#### DIRECTIONS FOR THIS TASK:
Return all lines from the listing below that include the word "agent".

#### RECORDS FOR THIS TASK:
- Opening Delimiter -

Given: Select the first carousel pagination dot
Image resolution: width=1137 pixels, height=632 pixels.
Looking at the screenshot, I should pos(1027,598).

- Closing Delimiter -
- Opening Delimiter -

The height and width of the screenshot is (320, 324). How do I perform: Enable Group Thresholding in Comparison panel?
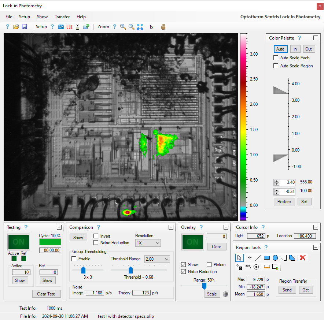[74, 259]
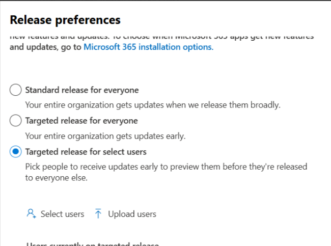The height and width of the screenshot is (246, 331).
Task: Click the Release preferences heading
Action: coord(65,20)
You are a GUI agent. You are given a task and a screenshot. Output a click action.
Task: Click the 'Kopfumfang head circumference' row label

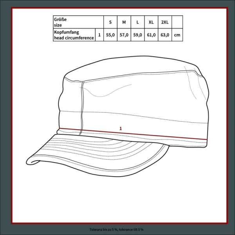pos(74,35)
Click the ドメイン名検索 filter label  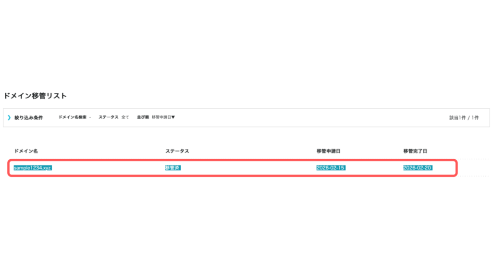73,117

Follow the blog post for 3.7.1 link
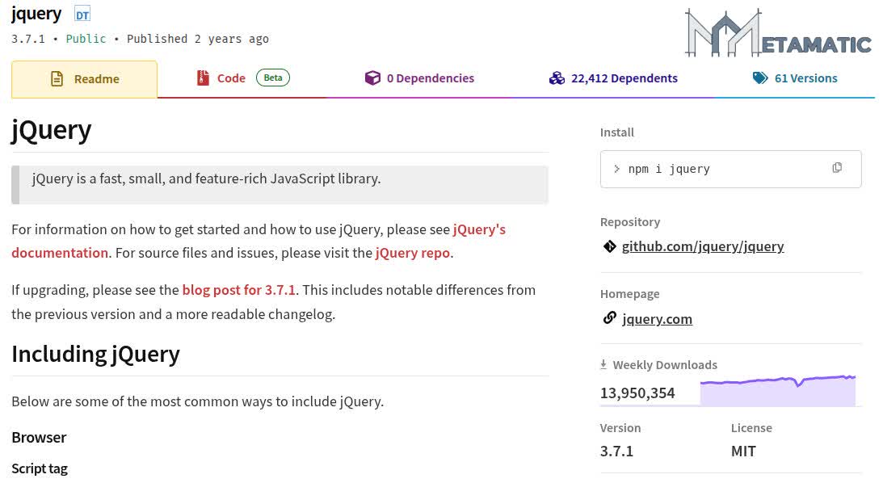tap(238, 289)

- Closing Delimiter -
- Opening Delimiter -

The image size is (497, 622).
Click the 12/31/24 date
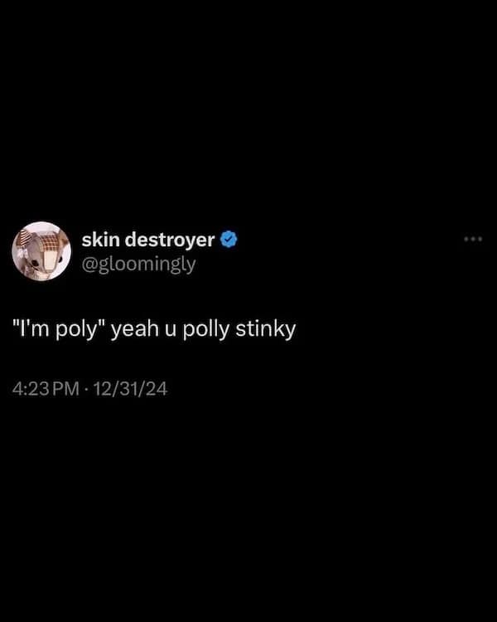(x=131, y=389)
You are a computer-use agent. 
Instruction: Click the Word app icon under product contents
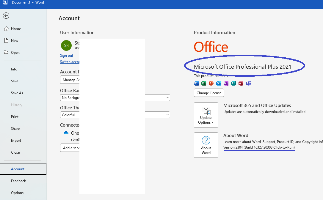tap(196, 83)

- Closing Delimiter -

#### EXERCISE SOLUTION:
You are a GUI agent. You are given a task and a screenshot. Output a click action.
You are a computer-use agent. 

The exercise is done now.